Les prix du gaz et de l’électricité ont nettement diminué depuis l’été 2022, mais restent cependant très au-dessus de ce que l’on connaissait les années passées. Dans ce contexte, certains producteurs serristes doivent revoir leur stratégie de production.
Selon le CFTIFL*, 80% des serristes utilisent le gaz naturel comme combustible, facile d’utilisation et dont le prix variait peu jusqu’en 2021. Aujourd’hui, l’augmentation de son prix oblige les producteurs à revoir leur stratégie (réduire les apports en kWh) et leur itinéraire de production (décaler la date de plantation) en fonction du prix négocié, pour garder une rentabilité.
Au 24 juillet 2023 (voir graphique), le gaz se négociait autour de 52 €/MWh pour 2024, auquel il convient de rajouter la distribution et les taxes.
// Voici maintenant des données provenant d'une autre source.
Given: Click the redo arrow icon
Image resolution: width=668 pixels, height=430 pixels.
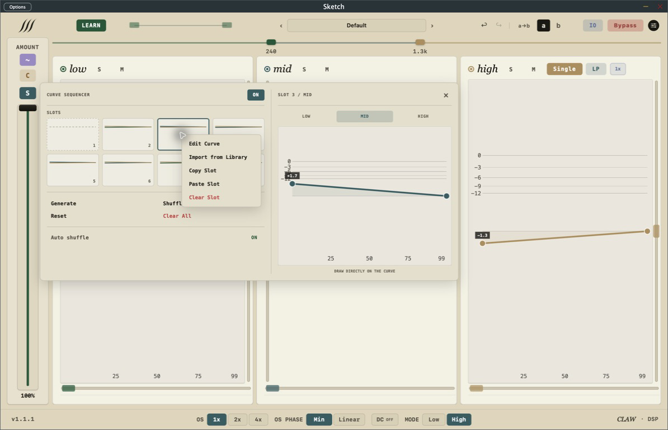Looking at the screenshot, I should (x=498, y=25).
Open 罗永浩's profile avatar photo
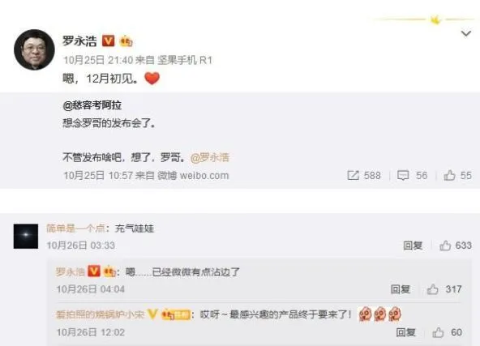Viewport: 480px width, 346px height. (34, 49)
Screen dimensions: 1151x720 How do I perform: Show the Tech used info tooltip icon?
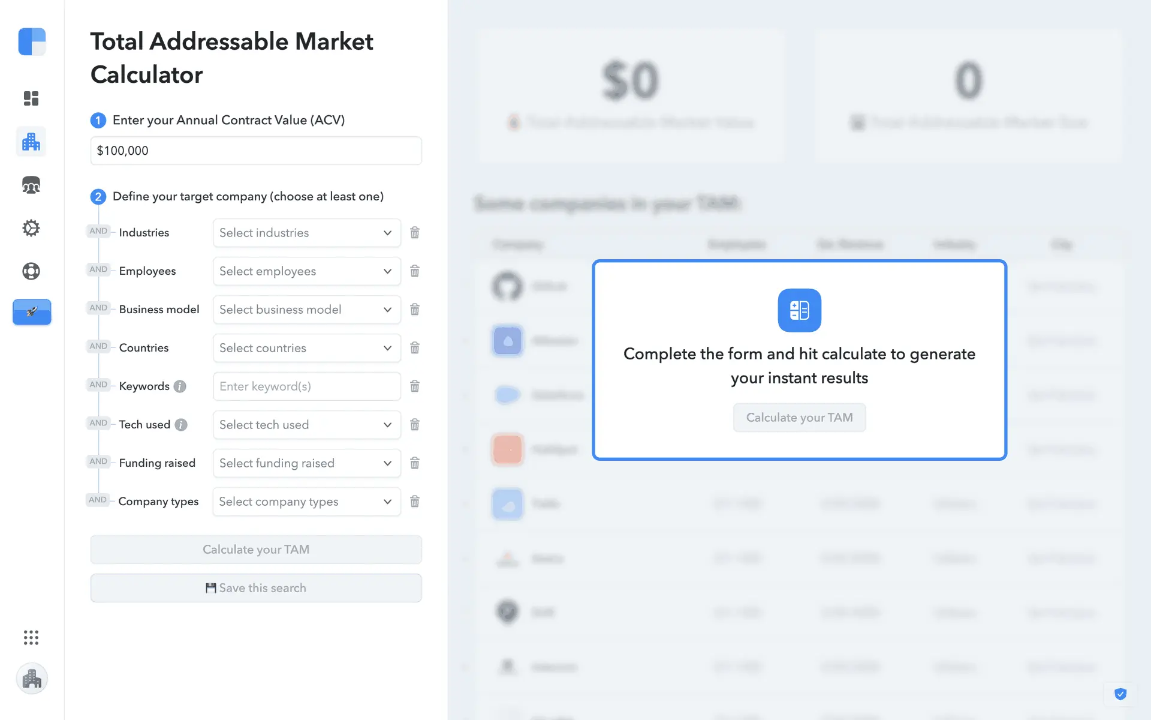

Un prix deux fois plus élevé que par le passé. Le prix baissait à 45 €/MWh pour 2025 et autour 30-35 € pour 2026 et 2027.
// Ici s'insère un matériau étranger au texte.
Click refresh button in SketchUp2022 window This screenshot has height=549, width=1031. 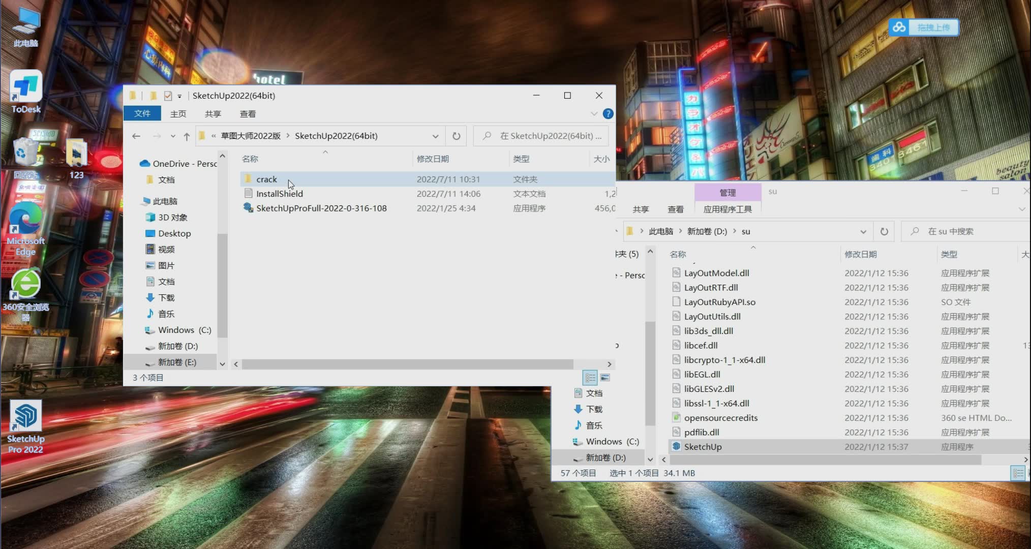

Difficile de prédire l’avenir, mais le gaz risque de rester à un niveau supérieur, dans un contexte de décarbonation des filières agricoles avec une augmentation possible des taxes.
Le prix de l’électricité suit la même tendance mais reste encore à un prix nettement supérieur du fait du questionnement sur l’avenir de nos centrales nucléaires vieillissantes. Les producteurs passent ainsi à l’autoconsommation photovoltaïque pour ainsi diminuer leur facture et leur dépendance.